▸ **WHAT THE TASK REQUIRES**
Update the lines of the records from the one containing "This screenshot has height=768, width=1024." through the one containing "Image resolution: width=1304", replacing "Describe" with "Explain" and leaving everything else unchanged. Return only those lines.

▸ **RECORDS FOR PROCESSING**
_____
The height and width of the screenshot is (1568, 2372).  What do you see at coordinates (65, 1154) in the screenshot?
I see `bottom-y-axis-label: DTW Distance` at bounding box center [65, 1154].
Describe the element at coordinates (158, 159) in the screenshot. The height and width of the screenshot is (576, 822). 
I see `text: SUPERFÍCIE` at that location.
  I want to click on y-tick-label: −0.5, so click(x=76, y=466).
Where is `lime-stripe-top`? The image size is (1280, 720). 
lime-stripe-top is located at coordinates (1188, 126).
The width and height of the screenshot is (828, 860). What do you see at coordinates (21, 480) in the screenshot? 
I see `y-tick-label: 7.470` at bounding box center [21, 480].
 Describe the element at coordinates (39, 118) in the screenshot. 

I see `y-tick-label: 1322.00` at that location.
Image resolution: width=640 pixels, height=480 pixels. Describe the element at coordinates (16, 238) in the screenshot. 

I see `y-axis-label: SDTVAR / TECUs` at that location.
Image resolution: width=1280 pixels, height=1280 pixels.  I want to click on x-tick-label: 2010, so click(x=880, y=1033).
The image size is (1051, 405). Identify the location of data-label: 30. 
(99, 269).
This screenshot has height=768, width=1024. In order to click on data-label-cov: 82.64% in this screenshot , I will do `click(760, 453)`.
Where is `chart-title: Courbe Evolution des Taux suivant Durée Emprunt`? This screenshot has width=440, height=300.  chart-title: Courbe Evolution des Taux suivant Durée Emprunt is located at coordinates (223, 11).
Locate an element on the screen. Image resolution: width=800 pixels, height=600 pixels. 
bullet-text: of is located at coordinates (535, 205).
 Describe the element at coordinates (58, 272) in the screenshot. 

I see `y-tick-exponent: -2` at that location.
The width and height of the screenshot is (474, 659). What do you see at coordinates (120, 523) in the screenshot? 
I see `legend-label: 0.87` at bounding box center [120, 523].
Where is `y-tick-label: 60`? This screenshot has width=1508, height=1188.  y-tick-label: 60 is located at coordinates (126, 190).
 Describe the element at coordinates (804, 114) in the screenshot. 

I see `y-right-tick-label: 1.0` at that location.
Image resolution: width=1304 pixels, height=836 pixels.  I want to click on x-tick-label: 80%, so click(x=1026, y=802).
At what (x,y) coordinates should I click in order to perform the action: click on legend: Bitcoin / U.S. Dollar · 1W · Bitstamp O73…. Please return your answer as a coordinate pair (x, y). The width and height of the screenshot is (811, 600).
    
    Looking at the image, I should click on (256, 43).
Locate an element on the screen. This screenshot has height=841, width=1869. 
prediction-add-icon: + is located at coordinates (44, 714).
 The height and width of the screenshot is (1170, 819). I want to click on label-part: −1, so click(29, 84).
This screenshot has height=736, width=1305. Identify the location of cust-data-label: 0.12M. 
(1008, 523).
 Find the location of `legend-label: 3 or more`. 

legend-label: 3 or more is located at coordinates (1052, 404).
_____
▸ **RESPONSE BOX**
This screenshot has height=768, width=1024. In order to click on data-label-cov: 82.64% in this screenshot , I will do `click(760, 453)`.
Where is `chart-title: Courbe Evolution des Taux suivant Durée Emprunt`? This screenshot has width=440, height=300.  chart-title: Courbe Evolution des Taux suivant Durée Emprunt is located at coordinates (223, 11).
Locate an element on the screen. Image resolution: width=800 pixels, height=600 pixels. 
bullet-text: of is located at coordinates (535, 205).
 Explain the element at coordinates (58, 272) in the screenshot. 

I see `y-tick-exponent: -2` at that location.
The width and height of the screenshot is (474, 659). What do you see at coordinates (120, 523) in the screenshot? 
I see `legend-label: 0.87` at bounding box center [120, 523].
Where is `y-tick-label: 60`? This screenshot has width=1508, height=1188.  y-tick-label: 60 is located at coordinates (126, 190).
 Explain the element at coordinates (804, 114) in the screenshot. 

I see `y-right-tick-label: 1.0` at that location.
Image resolution: width=1304 pixels, height=836 pixels.  I want to click on x-tick-label: 80%, so click(x=1026, y=802).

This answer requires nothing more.